Saturday, November 12, 2011

Mystery Blast

At least 15 Iranian military personnel died Saturday in a massive explosion at a facility described as an "arms depot" near Tehran. More from Reuters:

While there was no indication of any attack, the explosion shook Iranians for miles around at a time of mounting tensions with Israel over Iran's nuclear programme.

A spokesman for the Revolutionary Guards -- Iran's elite military force -- said the blast happened as troops were moving munitions at a base in Bidganeh, near the town of Shahriar.

"My dear colleagues in the Revolutionary Guards were moving munitions in one of the arsenals at that base when, due to an incident, an explosion happened," Ramezan Sharif told state TV news channel IRINN.

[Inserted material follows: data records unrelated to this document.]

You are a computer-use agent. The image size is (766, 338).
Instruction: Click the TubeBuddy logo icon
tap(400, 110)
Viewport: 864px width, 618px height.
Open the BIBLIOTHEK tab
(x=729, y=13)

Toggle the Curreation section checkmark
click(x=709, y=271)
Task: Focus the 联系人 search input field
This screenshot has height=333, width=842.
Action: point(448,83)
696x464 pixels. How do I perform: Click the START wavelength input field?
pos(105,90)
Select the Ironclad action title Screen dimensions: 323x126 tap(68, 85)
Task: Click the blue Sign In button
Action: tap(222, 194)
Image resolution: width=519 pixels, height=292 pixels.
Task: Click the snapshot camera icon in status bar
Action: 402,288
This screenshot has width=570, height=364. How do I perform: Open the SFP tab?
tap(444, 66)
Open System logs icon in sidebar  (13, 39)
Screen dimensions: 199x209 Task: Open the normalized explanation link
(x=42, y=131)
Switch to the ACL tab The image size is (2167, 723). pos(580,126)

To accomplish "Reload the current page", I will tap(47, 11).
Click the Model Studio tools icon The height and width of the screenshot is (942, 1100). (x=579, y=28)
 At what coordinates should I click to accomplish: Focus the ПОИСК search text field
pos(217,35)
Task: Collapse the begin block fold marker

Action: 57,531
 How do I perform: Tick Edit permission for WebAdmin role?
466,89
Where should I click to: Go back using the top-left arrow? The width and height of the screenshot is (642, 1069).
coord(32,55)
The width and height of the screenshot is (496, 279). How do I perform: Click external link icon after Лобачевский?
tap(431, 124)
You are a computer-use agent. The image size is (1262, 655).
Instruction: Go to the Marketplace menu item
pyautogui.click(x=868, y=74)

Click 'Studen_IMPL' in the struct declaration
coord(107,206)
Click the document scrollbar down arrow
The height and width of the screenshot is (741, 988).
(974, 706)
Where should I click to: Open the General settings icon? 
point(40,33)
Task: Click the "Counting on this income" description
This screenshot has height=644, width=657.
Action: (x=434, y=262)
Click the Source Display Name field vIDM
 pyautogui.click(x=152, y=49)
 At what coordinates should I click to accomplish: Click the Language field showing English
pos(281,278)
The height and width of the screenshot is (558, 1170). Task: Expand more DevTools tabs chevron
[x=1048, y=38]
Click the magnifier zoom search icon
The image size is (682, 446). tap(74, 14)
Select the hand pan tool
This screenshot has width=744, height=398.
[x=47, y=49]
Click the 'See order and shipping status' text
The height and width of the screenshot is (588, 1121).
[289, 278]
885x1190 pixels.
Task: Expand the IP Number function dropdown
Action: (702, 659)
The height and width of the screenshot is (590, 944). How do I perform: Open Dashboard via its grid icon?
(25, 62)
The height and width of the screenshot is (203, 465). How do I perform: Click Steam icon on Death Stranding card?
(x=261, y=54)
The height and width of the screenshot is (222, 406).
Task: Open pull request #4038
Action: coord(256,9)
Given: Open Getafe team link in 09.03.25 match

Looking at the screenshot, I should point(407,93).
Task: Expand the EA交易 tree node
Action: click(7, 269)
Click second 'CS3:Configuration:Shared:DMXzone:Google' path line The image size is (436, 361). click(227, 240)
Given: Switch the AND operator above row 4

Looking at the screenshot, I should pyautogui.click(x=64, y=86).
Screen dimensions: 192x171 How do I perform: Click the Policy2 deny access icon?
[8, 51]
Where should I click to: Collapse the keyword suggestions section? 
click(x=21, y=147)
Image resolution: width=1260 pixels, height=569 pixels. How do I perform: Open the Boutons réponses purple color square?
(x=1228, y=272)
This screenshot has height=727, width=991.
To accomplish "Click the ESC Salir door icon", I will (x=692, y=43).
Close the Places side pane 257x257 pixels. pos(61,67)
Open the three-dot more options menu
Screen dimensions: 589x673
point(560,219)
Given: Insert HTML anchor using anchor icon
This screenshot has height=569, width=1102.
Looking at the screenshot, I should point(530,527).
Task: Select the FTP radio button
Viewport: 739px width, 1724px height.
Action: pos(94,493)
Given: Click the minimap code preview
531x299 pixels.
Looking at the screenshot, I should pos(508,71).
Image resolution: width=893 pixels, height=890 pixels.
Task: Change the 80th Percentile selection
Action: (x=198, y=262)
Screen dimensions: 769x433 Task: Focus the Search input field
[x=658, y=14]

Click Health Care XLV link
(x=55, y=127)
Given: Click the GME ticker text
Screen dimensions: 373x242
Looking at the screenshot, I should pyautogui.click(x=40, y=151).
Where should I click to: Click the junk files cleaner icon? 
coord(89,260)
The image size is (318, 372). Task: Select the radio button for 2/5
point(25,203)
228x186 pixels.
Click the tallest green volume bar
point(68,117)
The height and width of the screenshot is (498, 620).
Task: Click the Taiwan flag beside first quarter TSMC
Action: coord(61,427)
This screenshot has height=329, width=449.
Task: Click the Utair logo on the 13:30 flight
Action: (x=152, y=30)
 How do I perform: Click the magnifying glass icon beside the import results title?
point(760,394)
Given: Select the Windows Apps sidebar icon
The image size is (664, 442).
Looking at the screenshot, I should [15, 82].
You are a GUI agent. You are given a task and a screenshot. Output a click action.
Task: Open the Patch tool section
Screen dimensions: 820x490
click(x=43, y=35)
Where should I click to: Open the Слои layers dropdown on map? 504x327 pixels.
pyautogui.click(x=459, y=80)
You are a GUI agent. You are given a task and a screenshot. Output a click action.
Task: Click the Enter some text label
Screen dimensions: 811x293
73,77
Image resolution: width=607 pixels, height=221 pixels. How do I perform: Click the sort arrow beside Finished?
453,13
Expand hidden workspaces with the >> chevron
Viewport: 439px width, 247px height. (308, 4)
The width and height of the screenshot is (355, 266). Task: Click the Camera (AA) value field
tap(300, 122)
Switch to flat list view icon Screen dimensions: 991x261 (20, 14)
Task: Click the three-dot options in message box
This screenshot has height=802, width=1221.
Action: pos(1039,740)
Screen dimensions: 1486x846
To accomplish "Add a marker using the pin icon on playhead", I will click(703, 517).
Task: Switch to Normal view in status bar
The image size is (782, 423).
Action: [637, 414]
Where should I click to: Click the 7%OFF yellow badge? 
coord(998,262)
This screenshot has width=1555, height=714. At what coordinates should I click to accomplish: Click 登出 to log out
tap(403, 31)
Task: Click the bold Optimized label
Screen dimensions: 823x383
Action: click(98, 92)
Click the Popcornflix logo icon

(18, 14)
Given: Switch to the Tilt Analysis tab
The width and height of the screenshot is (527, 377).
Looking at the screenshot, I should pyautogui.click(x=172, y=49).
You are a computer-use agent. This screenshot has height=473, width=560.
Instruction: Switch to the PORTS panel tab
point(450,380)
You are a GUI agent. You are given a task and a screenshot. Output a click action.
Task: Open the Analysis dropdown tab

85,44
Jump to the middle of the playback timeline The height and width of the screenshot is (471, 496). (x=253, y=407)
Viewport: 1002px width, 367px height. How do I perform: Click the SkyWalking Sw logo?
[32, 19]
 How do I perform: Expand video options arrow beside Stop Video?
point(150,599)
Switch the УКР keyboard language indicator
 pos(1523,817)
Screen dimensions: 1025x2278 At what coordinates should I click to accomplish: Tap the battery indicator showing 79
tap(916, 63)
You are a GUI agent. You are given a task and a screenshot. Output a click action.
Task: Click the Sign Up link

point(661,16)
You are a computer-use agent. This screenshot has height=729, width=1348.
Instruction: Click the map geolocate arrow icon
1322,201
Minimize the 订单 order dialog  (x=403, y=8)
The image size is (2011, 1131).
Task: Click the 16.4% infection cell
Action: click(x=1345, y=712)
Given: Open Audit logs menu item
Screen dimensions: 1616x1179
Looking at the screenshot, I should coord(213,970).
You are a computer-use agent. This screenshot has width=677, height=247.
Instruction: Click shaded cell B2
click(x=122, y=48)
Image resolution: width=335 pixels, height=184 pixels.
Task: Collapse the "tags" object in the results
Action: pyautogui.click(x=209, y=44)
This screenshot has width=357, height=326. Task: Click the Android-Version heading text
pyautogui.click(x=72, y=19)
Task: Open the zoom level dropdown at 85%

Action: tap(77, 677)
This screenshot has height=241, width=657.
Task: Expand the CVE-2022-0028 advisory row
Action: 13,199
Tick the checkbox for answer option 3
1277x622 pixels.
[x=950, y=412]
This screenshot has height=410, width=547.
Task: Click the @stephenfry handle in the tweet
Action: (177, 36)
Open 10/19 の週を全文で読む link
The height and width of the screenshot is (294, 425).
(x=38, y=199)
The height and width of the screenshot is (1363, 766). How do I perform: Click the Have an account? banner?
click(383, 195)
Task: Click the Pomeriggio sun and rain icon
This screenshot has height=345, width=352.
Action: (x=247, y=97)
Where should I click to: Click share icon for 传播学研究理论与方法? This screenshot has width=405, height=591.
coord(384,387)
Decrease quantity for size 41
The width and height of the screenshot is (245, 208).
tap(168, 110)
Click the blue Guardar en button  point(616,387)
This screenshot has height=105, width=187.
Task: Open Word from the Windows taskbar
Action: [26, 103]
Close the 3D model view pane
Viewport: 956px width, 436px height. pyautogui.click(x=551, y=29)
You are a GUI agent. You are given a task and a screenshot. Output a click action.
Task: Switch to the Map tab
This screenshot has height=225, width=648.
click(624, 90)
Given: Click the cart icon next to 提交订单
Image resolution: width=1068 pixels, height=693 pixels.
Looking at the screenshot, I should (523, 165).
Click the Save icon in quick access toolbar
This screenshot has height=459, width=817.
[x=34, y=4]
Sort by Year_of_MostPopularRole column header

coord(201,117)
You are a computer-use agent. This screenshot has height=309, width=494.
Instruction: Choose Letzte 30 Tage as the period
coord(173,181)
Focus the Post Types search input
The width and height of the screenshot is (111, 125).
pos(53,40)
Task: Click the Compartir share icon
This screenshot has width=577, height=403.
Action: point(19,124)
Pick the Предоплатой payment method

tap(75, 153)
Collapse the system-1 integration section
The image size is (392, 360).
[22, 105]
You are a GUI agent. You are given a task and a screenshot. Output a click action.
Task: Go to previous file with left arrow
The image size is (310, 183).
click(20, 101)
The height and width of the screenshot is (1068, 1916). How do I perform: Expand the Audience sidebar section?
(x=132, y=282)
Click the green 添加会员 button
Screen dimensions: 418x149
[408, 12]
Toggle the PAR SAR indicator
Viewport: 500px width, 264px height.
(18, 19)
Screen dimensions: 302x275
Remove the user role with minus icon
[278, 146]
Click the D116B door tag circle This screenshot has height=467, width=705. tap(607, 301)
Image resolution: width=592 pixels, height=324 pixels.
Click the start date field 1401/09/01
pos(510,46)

"Some of the wounded are reported to be in a critical condition," he added. The semi-official Fars news agency said 25 people had been taken to hospital.

Iran quickly denied that that the facility is connected to its nuclear program, but the sudden blast--and "official" actions after the explosion--raised suspicions. The media was kept away from the scene and the head of Iran's Red Crescent organization said only six paramedics had been allowed into the Amir Al-Momenin military base--a number that seemed insufficient for a mass casualty event.

It was the second major explosion at an Iranian arms facility in a little over a year. Last October, a similar blast killed several troops at a base near Khoramabad. Several installations in that area are connected to Iran's ballistic missile program, and there was some speculation that the explosion might have been linked to an accident involving a Shahab-3 unit. The Shahab-3 is a medium-range missile, capable of striking targets as far away as Israel.

Some believe sabotage (by Israel or Iranian opposition groups) was responsible for last year's blast, and similar rumors are making the rounds about today's blast near Tehran. Modern munitions--even those used by countries like Iran--are modular in design, reliable and safe. Generally speaking, they only blow up when they're supposed to, when all components are in place and at the end of the required fusing process.

It's hard to imagine conventional weapons simply blowing up accidentally. But if the Amir Al-Momenin base was involved in weapons experiments--perhaps related to Iran's nuclear program--then the chances for an accident are significantly higher. A connection to Tehran's WMD program would also raise the interest of Israeli intelligence, and raise prospects for some sort of covert plot against the facility.

As we noted at the time of the Khoramabad explosion, it takes a great deal of planning and skill to carry out an attack on a supposedly "secure" Iranian facility. In other words, if it was sabatoge, then Israel was the most likely culprit, and the Mossad will be among the suspects in today's blast near Tehran.

But covert missions and cyber attacks cannot deter Iran's nuclear ambitions forever. This week's alarming report from the International Atomic Energy Agency was a reminder that Iran has worked steadily towards building a bomb for years, undeterred by western diplomatic efforts and economic sanctions. In response, the Obama Administration announced plans to work with its allies to step up pressure on Tehran--essentially, the same, failed strategy that has been in place for years.

Meanwhile, there's been more talk about a possible Israeli strike against Iran, and that recent test launch of a Jericho III missile--a not-so-subtle reminder that while Tehran is still seeking a nuclear capability, Israel already has the capability to put nuclear weapons on Iranian targets.
ADDENDUM: There were also vague hints that the U.S. may be preparing for a worst-case scenario in the Persian Gulf. This week, the Pentagon announced the potenial sale of advanced bunker-buster munitions to the United Arab Emirates. That's the very sort of weapon that would be useful in attacking certain facilities related to Iran's nuclear program, and we're guessing that the contract comes with a certain clause--allowing the United States access to those weapons in the event of a conflict with Tehran.

1 comment:

Rich said...

Another possibility, albeit remote, is that the location is being used to develope or store explosive for initiating criticality in their nuclear warhead design. As you know, timing is everything, where the triggers and HE must precisely impart compression on the core, particularly given a small warhead design. So it is not out of the box plastic and would also mess up the facility if it detonated due to sabotage.
Admittedly, this is true left-field conjecture considering we have virtually no useful public information. Sat intel may be revealing here, so some outside Iran likely had it determined quickly. The event may simply have resulted from stupid actions taken by over-confident, ill-trained technicians.